Tanya approaches a dying Quentin and instead of saying what most people would ask him in this unique situation (“why???????”), she asks, “is Greg having an affair?” Quentin, more shocked by the question than the fact that this woman shot him, stares at her befuddled, blood pouring out his mouth. Moments later, Tanya tries to jump into a boat to escape in platform heels. Her critical thinking skills fail her, and she falls to her death.
I just described all that even though if you’re reading this, you probably know what happened, for dramatic effect — it gets funnier every time. Tanya’s death is not only one of the funniest death scenes ever committed to a visual medium, but one of the funniest scenes ever committed to a visual medium; right up there in the hall of fame of scenes that should be depressing but are deeply funny like Chris Moltisanti’s intervention on The Sopranos or the death of Mrs. Blankenship on Mad Men. It’s nearly high fantasy in that it forces the audience to believe that someone like Tanya could be capable of such a shootout. Then, once she saves herself in a heroic act, she dies because she isn’t clever enough to simply … walk to the bottom of the yacht so it is easier to get inside the boat. Also, she doesn’t think to take off her heels. It’s sad on the surface, but knowing Tanya for two seasons makes it a little bit better: of course this is how she would die.

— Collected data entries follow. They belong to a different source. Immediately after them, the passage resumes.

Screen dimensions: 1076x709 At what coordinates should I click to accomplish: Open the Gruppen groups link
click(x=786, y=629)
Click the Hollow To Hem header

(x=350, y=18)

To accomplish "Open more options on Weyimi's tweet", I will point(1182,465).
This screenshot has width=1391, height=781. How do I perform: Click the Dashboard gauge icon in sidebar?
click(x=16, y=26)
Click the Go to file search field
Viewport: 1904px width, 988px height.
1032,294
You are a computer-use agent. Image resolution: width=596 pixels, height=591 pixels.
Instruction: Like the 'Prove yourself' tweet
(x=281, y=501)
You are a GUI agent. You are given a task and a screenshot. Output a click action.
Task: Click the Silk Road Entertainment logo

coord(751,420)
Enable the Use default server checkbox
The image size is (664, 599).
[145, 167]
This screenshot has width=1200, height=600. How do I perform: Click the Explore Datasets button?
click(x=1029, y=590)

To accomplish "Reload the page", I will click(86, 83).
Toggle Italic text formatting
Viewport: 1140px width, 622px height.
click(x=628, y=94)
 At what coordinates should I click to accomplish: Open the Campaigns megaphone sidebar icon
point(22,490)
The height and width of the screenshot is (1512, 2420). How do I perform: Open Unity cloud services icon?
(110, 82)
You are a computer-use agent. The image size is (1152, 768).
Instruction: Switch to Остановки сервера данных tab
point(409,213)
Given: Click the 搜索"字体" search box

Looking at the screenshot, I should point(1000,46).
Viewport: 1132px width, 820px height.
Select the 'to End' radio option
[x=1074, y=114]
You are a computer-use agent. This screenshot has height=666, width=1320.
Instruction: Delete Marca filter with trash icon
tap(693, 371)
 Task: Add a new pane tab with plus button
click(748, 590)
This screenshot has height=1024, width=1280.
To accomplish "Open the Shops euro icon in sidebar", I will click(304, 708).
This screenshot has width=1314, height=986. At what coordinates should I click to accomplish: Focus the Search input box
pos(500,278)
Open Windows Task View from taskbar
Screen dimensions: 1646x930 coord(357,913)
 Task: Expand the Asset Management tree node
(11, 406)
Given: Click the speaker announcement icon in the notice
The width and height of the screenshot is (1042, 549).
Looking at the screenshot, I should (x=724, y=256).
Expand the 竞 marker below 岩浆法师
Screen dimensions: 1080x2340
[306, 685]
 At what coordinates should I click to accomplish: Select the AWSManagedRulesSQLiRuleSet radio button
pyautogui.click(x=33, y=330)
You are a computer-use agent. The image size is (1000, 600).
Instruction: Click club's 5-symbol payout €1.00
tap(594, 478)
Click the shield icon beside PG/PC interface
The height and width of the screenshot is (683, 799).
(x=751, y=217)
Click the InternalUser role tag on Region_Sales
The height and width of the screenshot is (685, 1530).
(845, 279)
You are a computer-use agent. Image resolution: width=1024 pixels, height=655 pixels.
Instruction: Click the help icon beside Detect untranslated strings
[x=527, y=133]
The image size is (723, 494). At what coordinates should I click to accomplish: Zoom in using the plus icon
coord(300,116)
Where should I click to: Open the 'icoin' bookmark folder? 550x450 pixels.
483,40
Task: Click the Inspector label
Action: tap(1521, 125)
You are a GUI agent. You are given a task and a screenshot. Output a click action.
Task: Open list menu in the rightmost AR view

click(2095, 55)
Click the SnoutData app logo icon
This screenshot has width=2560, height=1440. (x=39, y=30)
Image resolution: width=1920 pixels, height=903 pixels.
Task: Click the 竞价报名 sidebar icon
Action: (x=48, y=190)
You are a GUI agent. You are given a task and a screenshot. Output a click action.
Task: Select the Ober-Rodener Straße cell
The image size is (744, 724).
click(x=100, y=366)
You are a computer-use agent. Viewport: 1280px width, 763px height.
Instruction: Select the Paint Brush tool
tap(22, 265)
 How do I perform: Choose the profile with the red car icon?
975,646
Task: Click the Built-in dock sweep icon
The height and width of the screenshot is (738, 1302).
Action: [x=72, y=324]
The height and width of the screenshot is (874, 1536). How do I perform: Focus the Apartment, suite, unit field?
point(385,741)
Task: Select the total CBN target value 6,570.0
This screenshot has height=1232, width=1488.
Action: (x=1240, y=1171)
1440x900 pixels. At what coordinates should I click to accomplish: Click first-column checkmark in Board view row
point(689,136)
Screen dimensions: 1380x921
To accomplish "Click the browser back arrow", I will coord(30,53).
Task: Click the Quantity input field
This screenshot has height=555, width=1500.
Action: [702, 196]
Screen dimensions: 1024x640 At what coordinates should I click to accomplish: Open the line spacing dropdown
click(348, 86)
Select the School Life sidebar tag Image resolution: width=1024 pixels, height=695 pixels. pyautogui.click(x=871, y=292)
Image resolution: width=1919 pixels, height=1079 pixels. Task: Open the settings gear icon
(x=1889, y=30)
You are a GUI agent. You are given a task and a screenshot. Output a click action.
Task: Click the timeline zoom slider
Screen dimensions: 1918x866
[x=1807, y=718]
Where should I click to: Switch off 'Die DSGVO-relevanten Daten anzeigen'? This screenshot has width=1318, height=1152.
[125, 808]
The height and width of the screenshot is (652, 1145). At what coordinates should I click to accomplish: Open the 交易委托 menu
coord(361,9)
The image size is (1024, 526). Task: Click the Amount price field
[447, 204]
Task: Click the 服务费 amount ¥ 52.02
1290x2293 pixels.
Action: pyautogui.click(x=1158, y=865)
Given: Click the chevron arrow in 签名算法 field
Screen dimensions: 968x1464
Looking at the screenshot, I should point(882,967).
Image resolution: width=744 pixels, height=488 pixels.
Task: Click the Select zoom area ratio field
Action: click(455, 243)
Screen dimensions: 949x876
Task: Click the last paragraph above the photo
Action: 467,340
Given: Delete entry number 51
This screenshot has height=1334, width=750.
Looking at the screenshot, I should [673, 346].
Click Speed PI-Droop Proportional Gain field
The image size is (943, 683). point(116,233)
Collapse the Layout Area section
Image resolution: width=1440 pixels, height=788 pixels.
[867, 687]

Also, Jennifer Coolidge shooting a bunch of gays is some sort of meta-commentary for a celebrity who is so revered by the gay community in real life: turning the people who love her most into her villains is the ultimate twist, and the ultimate test not only for the audience but for Coolidge, too, who plays it brilliantly: Tanya is not hurt that she is going to be killed, but that she is going to be killed by the gays. And what upsets her even more than that is that Greg might have been having an affair.
Tanya’s death is a tragedy, of course. The more you think about how funny it is, it gets sadder. Tanya was her own worst enemy, unwilling to face consequences or to really think things through. She did, after all, go to a second location with a group of strangers she barely knew who were, if you think about it for more than a few seconds, incredibly suspicious from the beginning. Tanya was a nervous, sad, lonely, and incredibly anxious woman who kind of behaved like a toddler despite having all the money in the world. As a result, she got taken advantage of not only by a group of sinister money-hungry gays but by her own husband. Her own helplessness led to her death. Tanya’s shooting success and subsequent pratfall off the yacht represent what makes The White Lotus and Mike White’s writing so great: it is a sharp commentary on culture and human nature, both deeply sad and deeply funny in its honesty.